REQUIRED TASK 1:
According to the guided wave testing standard below, which kinds of steel does the testing method cover?
REQUIRED TASK 2:
In the guided wave testing standard below, rewrite the paragraph beginning "The Guided Wave Testing (GWT) technique" more briefly, keeping its main facts.
-- Begin SUPPLIED PASSAGE --
Non-destructive testing — Long range Inspection of above
ground pipelines and plant piping using guided wave testing
with axial propagation
1 Scope
This International Standard specifies a method for long range testing of carbon and low alloy steel above
ground pipelines and plant piping using guided ultrasonic waves with axial propagation applied on the entire
circumferential pipe section, in order to detect corrosion or erosion damage.
The Guided Wave Testing (GWT) technique allows for fast inspection of above ground pipelines, plant piping
and cased road crossings, giving a qualitative screening and localization of probable corroded and eroded
areas. GWT is typically performed on operating piping systems.
This International Standard can be applied to the following types of pipes:
a) above ground painted pipelines;
b) above ground insulated pipelines;
c) pipe sections within road crossings with external casing (without bitumen or plastic coating);
d) painted plant piping;
e) insulated plant piping.
Other types of pipes not included in the above list need dedicated approaches due to increased complexity.
-- End SUPPLIED PASSAGE --
-- Begin DATA SHOWN --
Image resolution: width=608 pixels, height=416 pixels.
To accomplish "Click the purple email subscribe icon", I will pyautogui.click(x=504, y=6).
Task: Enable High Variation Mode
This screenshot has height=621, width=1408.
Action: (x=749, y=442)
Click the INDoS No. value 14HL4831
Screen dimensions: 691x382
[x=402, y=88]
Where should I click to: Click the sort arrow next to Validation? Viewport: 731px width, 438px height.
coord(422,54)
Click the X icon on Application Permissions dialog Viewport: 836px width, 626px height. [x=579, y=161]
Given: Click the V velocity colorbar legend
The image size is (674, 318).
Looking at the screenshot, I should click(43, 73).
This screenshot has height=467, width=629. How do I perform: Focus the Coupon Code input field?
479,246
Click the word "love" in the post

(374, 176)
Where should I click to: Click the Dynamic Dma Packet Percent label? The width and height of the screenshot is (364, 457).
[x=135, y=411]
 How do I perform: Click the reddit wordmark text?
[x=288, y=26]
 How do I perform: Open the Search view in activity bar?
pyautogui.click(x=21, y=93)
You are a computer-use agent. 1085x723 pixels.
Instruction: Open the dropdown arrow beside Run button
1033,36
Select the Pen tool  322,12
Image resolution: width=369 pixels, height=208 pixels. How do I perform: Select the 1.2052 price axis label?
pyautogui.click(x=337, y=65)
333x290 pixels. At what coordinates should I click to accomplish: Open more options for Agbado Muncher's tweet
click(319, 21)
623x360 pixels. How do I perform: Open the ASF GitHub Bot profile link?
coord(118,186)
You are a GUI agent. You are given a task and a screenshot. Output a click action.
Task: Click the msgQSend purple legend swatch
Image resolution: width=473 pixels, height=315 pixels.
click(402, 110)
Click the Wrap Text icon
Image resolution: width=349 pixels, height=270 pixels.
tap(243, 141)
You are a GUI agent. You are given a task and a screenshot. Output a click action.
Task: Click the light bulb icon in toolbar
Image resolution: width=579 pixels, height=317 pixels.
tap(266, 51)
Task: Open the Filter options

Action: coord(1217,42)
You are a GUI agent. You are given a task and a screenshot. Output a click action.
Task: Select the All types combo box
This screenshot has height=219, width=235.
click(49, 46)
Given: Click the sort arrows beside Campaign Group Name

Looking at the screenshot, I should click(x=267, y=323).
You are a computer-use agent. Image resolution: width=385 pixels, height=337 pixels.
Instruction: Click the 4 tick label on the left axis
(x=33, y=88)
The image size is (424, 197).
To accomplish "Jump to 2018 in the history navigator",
-- End DATA SHOWN --
COMPLETE OUTPUT 1:
Carbon and low alloy steel.

COMPLETE OUTPUT 2:
GWT enables fast inspection of above ground pipelines, plant piping and cased road crossings. It gives qualitative screening and locates probable corroded and eroded areas. It is usually carried out on operating piping systems.